The Nature study was done by four faculty members of the Stony Brook Cancer Center of Stony Brook University, Long Island NY, led by Song Wu, PhD and Yusuf Hannun, MD. They wanted to determine if the unregulated, unrestrained cell division, often with distorted DNA sequences, known as cancer, are caused by random mutations. Or do external factors, such as ultraviolet radiation exposure, cigarette smoking, obesity or viruses, play a more important role in provoking the genetic mutations that initiate the runaway cell growth of cancer?

The Stony Brook researchers found that smoking, diet, excess weight, drinking and environmental conditions account for between 70 and 90 percent of gene mutations that make cancerous tumors. In modern oncology research, now scientists can observe, measure and model the malignant transformation of stem cells and progenitor cells that lead to the growth of neoplastic (cancerous) tissue. Then, using epidemiological data of cancer rates in a population, they can semi-quantitate how often such events probably occur.

The Stony Brook team reexamined the quantitative relationship between observed lifetime risk for a specific type of cancer and normal stem-cell division.

Next, they analyzed recent studies of mutational signatures ("fingerprints") in cancer. They identified 30 distinct signatures and categorized each fingerprint as resulting from intrinsic (bad luck) or extrinsic factors (environmental). Intrinsic mutations accounted for a majority of risk in a few cancers, but a majority of the cancers analyzed had a predomination of mutations with links to extrinsic factors.
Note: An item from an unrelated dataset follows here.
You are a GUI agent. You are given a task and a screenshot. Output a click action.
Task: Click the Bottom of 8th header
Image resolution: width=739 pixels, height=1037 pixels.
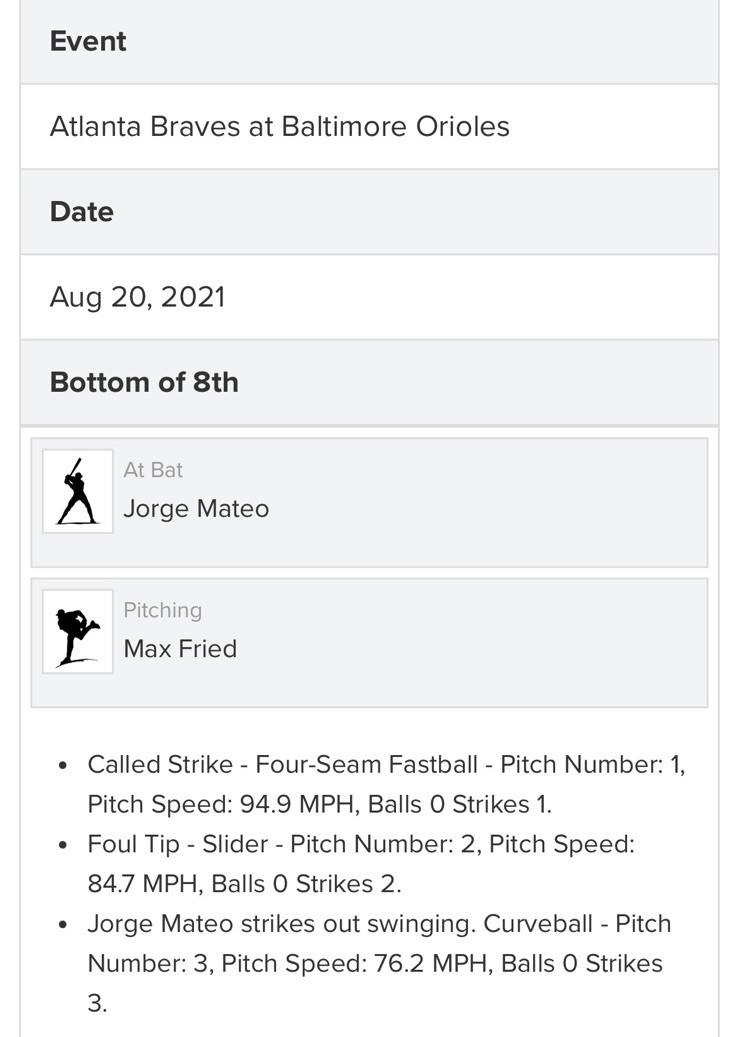point(144,382)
Then they made use of epidemiologic data from NCI's Surveillance, Epidemiology, and End Results (SEER) program. Some cancers had relatively stable incidences over time. However, Hannun and colleagues found that rates for some types of cancer have increased steadily. This observation argues that extrinsic factors are major contributors to the risk of these cancers.

Finally, they performed computer modeling studies of known gene mutations in cancer (intrinsic factors) to derive estimates of the likelihood that a mutation arises from intrinsic processes. They found that when three or more mutations are involved in cancer onset, intrinsic factors are insufficient to explain observed risk across cancer types -- thus suggesting only a modest contribution from intrinsic factors.

These steps led to their conclusion: "Collectively, we conclude that cancer risk is heavily influenced by extrinsic factors." They deduced that only about one-quarter of cancer risk can be explained by random genetic mutations. Their main culprits in carcinogenesis included smoking (of course), viruses (specifically human papillomavirus or HPV, and hepatitis C), UV radiation (mainly from sun exposure), alcohol in excess, and obesity. Some hormonal medication, specifically estrogen-progesterone combinations, were also deemed as likely cancer-causing agents.

The "bad luck" vs. "external factors" debate is not over, yet: we may find that some cancers have stronger environmental factors while others will have stronger intrinsic factors. In the meantime, as we here at the American Council have advocated for years, there are several simple, science-based steps that every one can do to reduce the impact that some environmental factors may have on their cancer risk.

The first and most important is easy: don't smoke. We can't say that enough. But also try and avoid too much sun, too much weight gain and too much alcohol. Also get your HPV vaccine. These are the real environmental factors that may cause cancer.